REQUIRED ACTION:
The records that follow should be returned exactly, pictures excluded.
--- MATERIAL TO PROCESS Enclosed Below ---
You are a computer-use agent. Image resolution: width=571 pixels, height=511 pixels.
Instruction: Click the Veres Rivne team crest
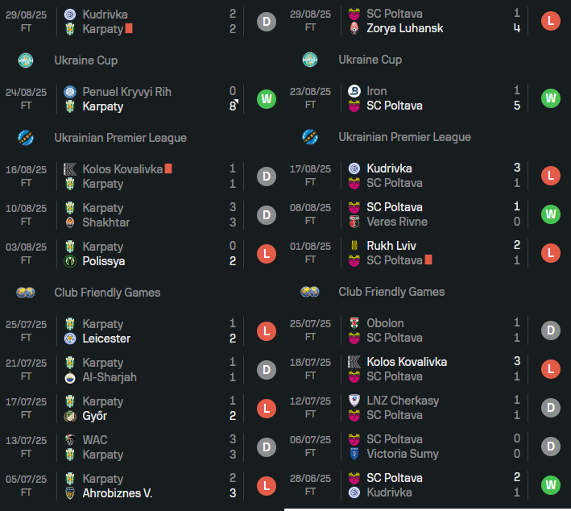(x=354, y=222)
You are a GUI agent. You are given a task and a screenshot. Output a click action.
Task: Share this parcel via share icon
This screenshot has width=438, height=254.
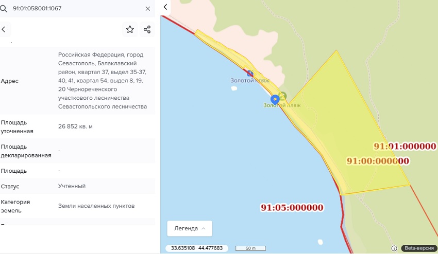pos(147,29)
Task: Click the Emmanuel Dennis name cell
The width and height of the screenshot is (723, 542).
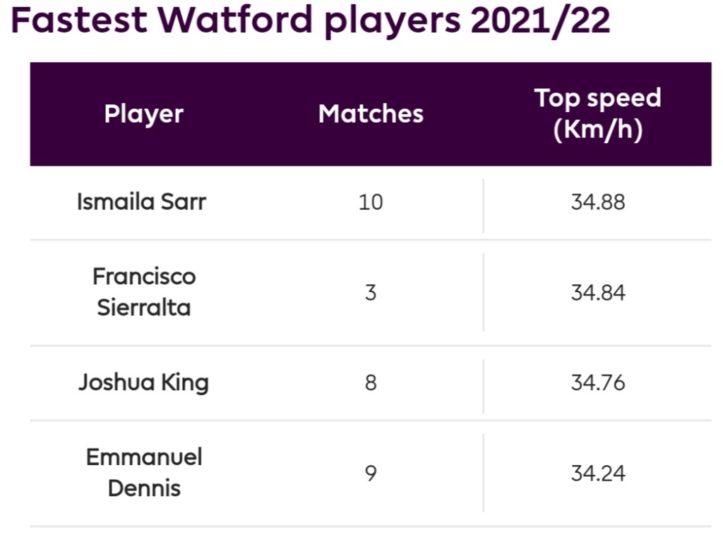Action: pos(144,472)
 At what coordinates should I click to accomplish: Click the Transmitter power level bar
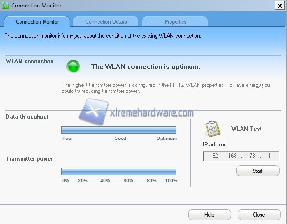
--- End of Enclosed MATERIAL TO PROCESS ---
RESPONSE FOR THIS EXERCISE:
You are a computer-use agent. Image resolution: width=571 pixels, height=511 pixels.
Instruction: Click the Veres Rivne team crest
(x=354, y=222)
You are a GUI agent. You are given a task and a screenshot. Output a click action.
Task: Share this parcel via share icon
This screenshot has width=438, height=254.
pos(147,29)
Task: Click the Emmanuel Dennis name cell
The width and height of the screenshot is (723, 542).
Action: pos(144,472)
 At what coordinates should I click to accomplish: Click the Transmitter power level bar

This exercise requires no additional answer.